Arriva dall’Argentina un altro riconoscimento al Salento. La Nacion ha inserito il pasticciotto di Ascalone tra i cinque migliori dessert al mondo.

La popolarità del pasticciotto non ha confini. Il dolce tipico salentino nato quasi per caso nella bottega della famiglia Ascalone ha conquistato i palati degli ‘stranieri’ sparsi in ogni angolo del mondo. E anche i turisti in vacanza nel Tacco dello Stivale hanno capito subito che non c’è colazione senza questa ‘piccola torta di pasta frolla e crema’, accompagnata rigorosamente da un caffè in ghiaccio con il latte di mandorla.

Oggi, a celebrare la bontà del pasticciotto di Ascalone è La Nacion, uno dei giornali più seguiti e visitati in Argentina. Il quotidiano edito a Buenos Aires ha inserito questa eccellenza salentina tra i dessert più buoni al mondo. Nessuno, leggendo il titolo dell’articolo «¿Sos goloso? Estos son los cinco mejores postres del mundo» avrebbe immaginato che accanto ai ben più famosi e conosciuti macarons o alla Sacher viennese ci sarebbe stato anche il simbolo di questa terra baciata dal mare.

«Il Salento – si legge – è anche la casa si uno dei più deliziosi dolci al mondo: il pasticciotto, una minitorta ovale di frolla, riempita con crema pasticcera e cotta fino a doratura».

Anche La Nacion conferma che appena sfornato non ha rivali. Esattamente come voleva Andrea, l’ inventore del piccolo “pasticcio”, noto per la bravura, ma anche per le sue perle di saggezza. Si narra, infatti, che era solito punzecchiare i clienti sprovveduti che osavano chiedere di portarsi via il pasticciotto senza mangiarlo lì subito, ancora caldo.
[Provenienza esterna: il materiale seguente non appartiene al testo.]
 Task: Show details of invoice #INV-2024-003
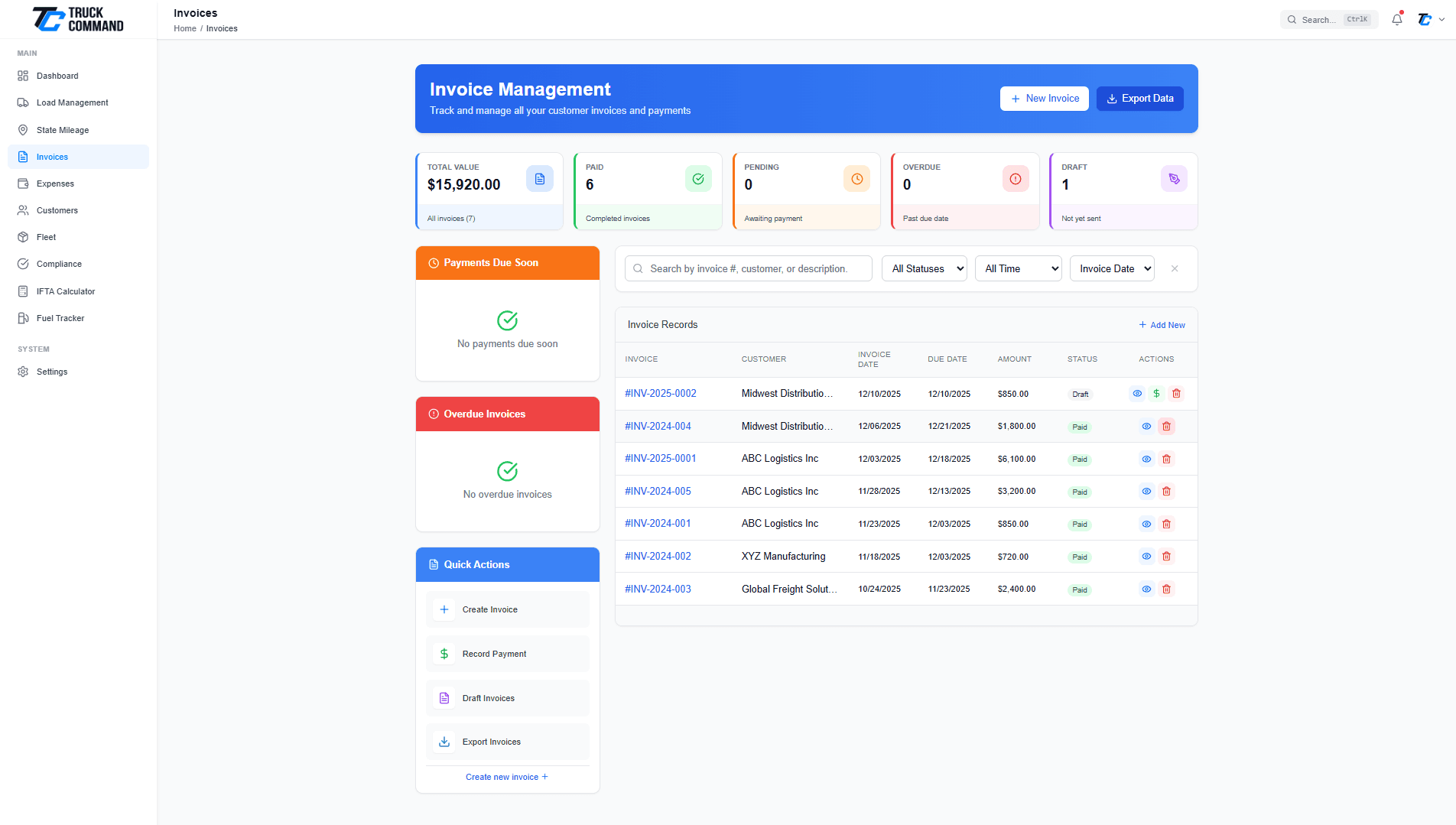click(1146, 589)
Poi il consiglio su dove gustarlo. «Secondo la tradizione – continua – il migliore è quello della Pasticceria Ascalone di Galatina, città famosa per il numero e la bellezza delle sue chiese, a cominciare dalla Basilica di Santa Caterina d’Alessandria, un gioiello dell’arte romanica e gotica italiana costruito alla fine del XIV secolo».

Il quotidiano nel descrivere il dolce salentino e le sue varianti al cioccolato, con la marmellata, con crema pasticciera e anche con la gianduia tocca anche la tradizione del tarantismo.

Insomma, una bella soddisfazione per il “tempio” del pasticciotto che dal lontano 1745 conquista tutti per la gola. Come siano riusciti gli argentini a conoscerlo, invece, resta un mistero… Che non sia stato uno dei tanti salentini emigrati a fare pubblicità alla sua terra? Ci piace immaginare che sia accaduto così.